The Penguins would be unlikely to get equal value back, too. The organization appears accepting of allowing Letang, Malkin, and, of course, Sidney Crosby to ride off into the sunset together.
But, the Letang trade scenario is out there. Rutherford didn’t outright reject the possibility this summer.
4. Zach Aston-Reese
The stocky forward will make only $1 million this season as he heals from left shoulder surgery. Assuming a January start for the 2020-21 NHL season, Aston-Reese will likely begin the year on LTIR. February is a more realistic return date for the Penguins shutdown fourth liner.
ZAR has more offensive prowess to give but prefers to focus on his task at hand.
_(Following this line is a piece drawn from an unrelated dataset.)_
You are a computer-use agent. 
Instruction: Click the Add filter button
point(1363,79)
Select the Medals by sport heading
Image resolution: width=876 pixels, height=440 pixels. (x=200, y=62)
According to CapFriendly.com, the potential power forward will be a restricted free agent after the coming season, but he could also have value to another team.
And Sam Lafferty could elbow his way into the Penguins lineup, making one of them expendable.
An Aston-Reese trade would also maintain the streak of losing players with whom PHN genuinely enjoys chatting in the locker room (assuming we ever get back there).
Pettersson, Rust … or bigger. The Pittsburgh Penguins and GM Jim Rutherford gambled on several players, including defenseman Mike Matheson, who was considered by at least one person PHN trusts as “untradeable.”
If the Penguins come together, they could be an explosive team with a dynamite top-six forwards crew and some real push from the back end. If it doesn’t come together, Rutherford has shown himself to be both fearless and swift.
There could well be a surprise Penguins trade waiting around the corner because of the changed NHL economic picture. It’s almost ridiculous to consider trading Jake Guentzel or Brian Dumoulin. Those players have become pillars of the lineup, but the Penguins are nearly out of moveable assets.
Something will have to give if the Penguins gambles don’t pay off. It could be a wild year in Pittsburgh as if it hasn’t been already.